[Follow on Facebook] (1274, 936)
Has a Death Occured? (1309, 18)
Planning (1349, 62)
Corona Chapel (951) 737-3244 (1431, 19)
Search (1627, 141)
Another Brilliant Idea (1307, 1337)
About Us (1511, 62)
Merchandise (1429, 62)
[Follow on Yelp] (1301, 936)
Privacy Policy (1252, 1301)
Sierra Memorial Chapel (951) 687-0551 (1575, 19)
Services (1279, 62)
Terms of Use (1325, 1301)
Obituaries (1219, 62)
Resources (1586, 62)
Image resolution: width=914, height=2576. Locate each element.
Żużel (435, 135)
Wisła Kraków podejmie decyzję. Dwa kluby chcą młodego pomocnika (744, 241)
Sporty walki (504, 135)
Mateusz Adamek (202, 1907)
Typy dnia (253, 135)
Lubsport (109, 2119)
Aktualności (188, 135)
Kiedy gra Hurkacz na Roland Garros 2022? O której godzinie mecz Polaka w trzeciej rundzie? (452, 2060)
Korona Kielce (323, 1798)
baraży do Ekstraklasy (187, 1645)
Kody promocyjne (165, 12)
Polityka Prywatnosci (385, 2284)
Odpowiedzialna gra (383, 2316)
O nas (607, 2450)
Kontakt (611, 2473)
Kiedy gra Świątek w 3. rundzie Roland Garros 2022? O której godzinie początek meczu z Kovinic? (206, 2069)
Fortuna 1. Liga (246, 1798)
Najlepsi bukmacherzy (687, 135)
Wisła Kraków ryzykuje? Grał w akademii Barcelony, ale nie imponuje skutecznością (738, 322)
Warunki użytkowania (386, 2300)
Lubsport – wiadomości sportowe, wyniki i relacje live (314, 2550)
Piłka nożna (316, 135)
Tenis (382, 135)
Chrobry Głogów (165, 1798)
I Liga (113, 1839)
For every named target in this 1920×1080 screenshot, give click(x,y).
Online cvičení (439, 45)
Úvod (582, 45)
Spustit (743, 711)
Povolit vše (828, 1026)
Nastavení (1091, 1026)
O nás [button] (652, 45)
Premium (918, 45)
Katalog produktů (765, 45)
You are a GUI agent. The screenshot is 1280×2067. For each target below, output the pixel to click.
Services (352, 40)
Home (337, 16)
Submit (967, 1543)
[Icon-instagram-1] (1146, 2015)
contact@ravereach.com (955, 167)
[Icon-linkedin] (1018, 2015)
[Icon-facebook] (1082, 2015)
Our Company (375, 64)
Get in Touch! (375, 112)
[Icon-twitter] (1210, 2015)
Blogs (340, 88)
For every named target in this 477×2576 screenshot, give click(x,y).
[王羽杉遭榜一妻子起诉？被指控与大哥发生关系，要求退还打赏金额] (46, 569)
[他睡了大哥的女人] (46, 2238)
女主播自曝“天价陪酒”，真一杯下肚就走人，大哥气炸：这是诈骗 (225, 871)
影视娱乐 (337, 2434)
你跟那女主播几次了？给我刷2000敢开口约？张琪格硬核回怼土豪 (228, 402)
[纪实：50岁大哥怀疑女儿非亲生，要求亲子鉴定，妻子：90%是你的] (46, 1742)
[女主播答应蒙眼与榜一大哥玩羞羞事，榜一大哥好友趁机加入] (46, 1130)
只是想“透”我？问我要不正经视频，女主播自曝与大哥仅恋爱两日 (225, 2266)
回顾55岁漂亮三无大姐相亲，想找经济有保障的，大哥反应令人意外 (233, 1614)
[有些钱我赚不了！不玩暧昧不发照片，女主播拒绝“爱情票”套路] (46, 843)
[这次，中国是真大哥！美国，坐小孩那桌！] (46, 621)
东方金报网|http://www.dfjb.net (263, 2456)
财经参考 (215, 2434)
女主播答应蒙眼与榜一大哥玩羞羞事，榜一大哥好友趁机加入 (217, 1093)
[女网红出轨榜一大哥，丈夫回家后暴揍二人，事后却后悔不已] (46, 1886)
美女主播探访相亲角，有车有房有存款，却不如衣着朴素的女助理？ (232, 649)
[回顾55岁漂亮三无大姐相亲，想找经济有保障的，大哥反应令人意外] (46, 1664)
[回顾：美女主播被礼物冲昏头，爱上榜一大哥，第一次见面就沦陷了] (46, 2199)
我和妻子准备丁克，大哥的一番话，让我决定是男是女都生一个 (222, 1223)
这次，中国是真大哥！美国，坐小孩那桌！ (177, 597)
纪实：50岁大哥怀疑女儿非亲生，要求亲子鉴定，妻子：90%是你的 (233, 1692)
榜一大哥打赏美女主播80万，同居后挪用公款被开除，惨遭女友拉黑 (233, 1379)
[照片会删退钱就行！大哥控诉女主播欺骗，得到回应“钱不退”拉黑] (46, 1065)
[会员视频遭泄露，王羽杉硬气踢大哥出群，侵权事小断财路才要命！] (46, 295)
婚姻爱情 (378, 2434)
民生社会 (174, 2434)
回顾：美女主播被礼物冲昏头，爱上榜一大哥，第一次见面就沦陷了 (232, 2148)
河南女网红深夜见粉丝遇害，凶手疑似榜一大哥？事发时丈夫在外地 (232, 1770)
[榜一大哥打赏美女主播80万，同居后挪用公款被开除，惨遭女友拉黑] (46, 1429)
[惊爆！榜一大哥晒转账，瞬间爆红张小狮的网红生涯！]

--

== What the exercise asks ==
Your answer should consist of the lines from the line with "Planning (1349, 62)" to the line with "Katalog produktů (765, 45)" above, repeated exactly, both ends included.

== Answer for the task ==
Planning (1349, 62)
Corona Chapel (951) 737-3244 (1431, 19)
Search (1627, 141)
Another Brilliant Idea (1307, 1337)
About Us (1511, 62)
Merchandise (1429, 62)
[Follow on Yelp] (1301, 936)
Privacy Policy (1252, 1301)
Sierra Memorial Chapel (951) 687-0551 (1575, 19)
Services (1279, 62)
Terms of Use (1325, 1301)
Obituaries (1219, 62)
Resources (1586, 62)
Image resolution: width=914, height=2576. Locate each element.
Żużel (435, 135)
Wisła Kraków podejmie decyzję. Dwa kluby chcą młodego pomocnika (744, 241)
Sporty walki (504, 135)
Mateusz Adamek (202, 1907)
Typy dnia (253, 135)
Lubsport (109, 2119)
Aktualności (188, 135)
Kiedy gra Hurkacz na Roland Garros 2022? O której godzinie mecz Polaka w trzeciej rundzie? (452, 2060)
Korona Kielce (323, 1798)
baraży do Ekstraklasy (187, 1645)
Kody promocyjne (165, 12)
Polityka Prywatnosci (385, 2284)
Odpowiedzialna gra (383, 2316)
O nas (607, 2450)
Kontakt (611, 2473)
Kiedy gra Świątek w 3. rundzie Roland Garros 2022? O której godzinie początek meczu z Kovinic? (206, 2069)
Fortuna 1. Liga (246, 1798)
Najlepsi bukmacherzy (687, 135)
Wisła Kraków ryzykuje? Grał w akademii Barcelony, ale nie imponuje skutecznością (738, 322)
Warunki użytkowania (386, 2300)
Lubsport – wiadomości sportowe, wyniki i relacje live (314, 2550)
Piłka nożna (316, 135)
Tenis (382, 135)
Chrobry Głogów (165, 1798)
I Liga (113, 1839)
For every named target in this 1920×1080 screenshot, give click(x,y).
Online cvičení (439, 45)
Úvod (582, 45)
Spustit (743, 711)
Povolit vše (828, 1026)
Nastavení (1091, 1026)
O nás [button] (652, 45)
Premium (918, 45)
Katalog produktů (765, 45)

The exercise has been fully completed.